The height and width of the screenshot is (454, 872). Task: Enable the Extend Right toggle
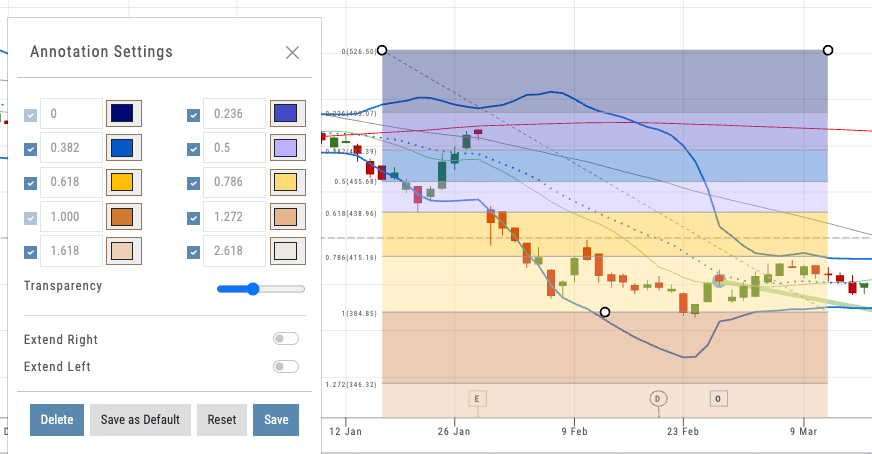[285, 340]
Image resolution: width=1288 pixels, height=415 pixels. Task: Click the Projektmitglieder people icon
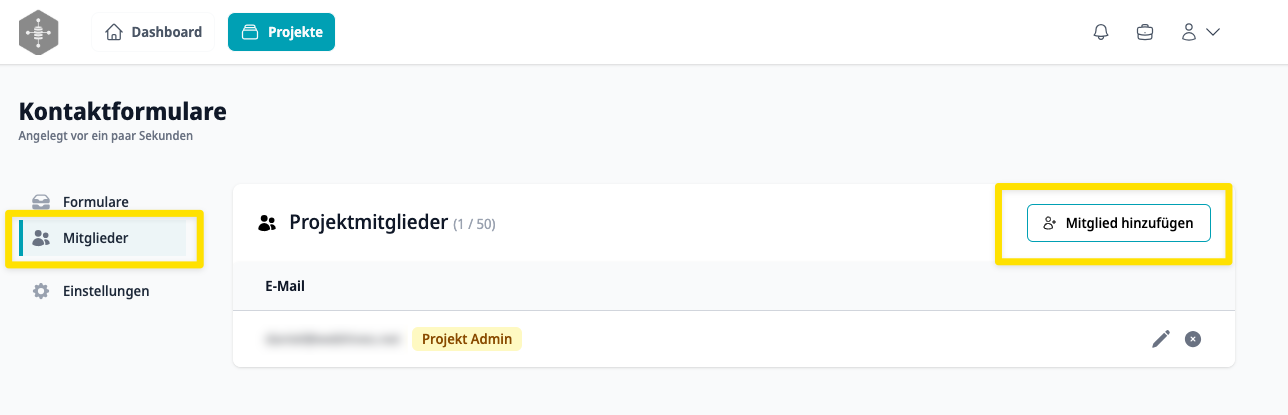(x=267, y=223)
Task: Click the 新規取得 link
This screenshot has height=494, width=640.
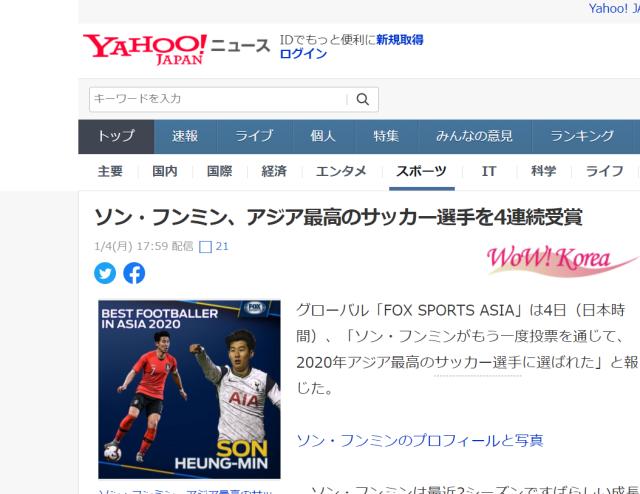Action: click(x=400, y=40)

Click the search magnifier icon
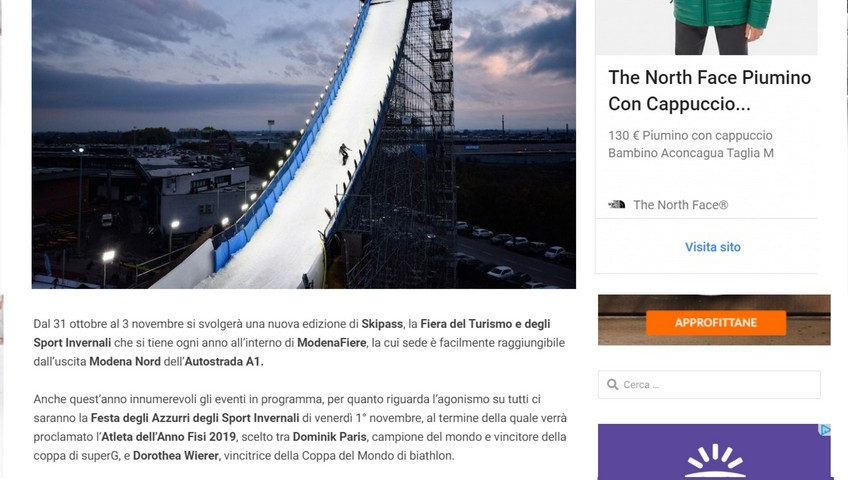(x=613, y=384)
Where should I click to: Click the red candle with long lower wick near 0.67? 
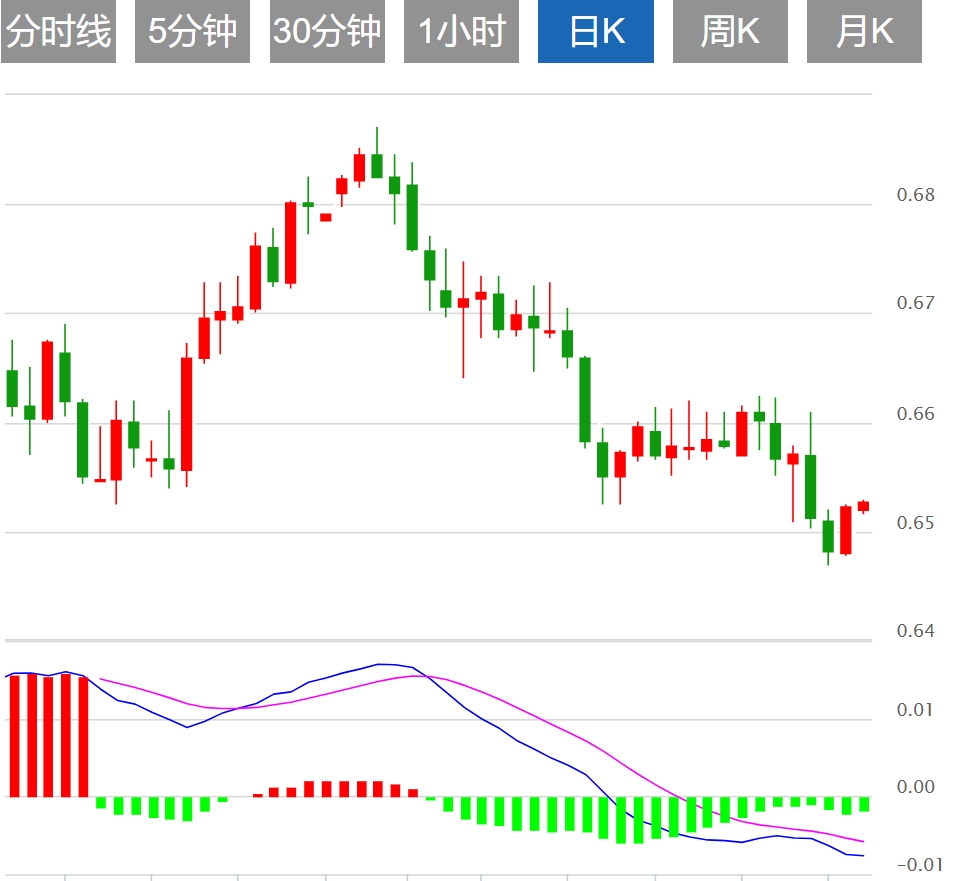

____________________

● Opdrachtomschrijving:
Kun je alle regels hierboven opnieuw geven, waarbij je "screenshot" wijzigt in "image" en verder niets verandert? Laat de afbeeldingen weg uit je antwoord.

● Oplossing:
The height and width of the image is (454, 872). Task: Enable the Extend Right toggle
[285, 340]
Image resolution: width=1288 pixels, height=415 pixels. Task: Click the Projektmitglieder people icon
(x=267, y=223)
Task: Click the 新規取得 link
This image has height=494, width=640.
Action: click(x=400, y=40)

Click the search magnifier icon
(x=613, y=384)
Where should I click to: Click the red candle with long lower wick near 0.67? 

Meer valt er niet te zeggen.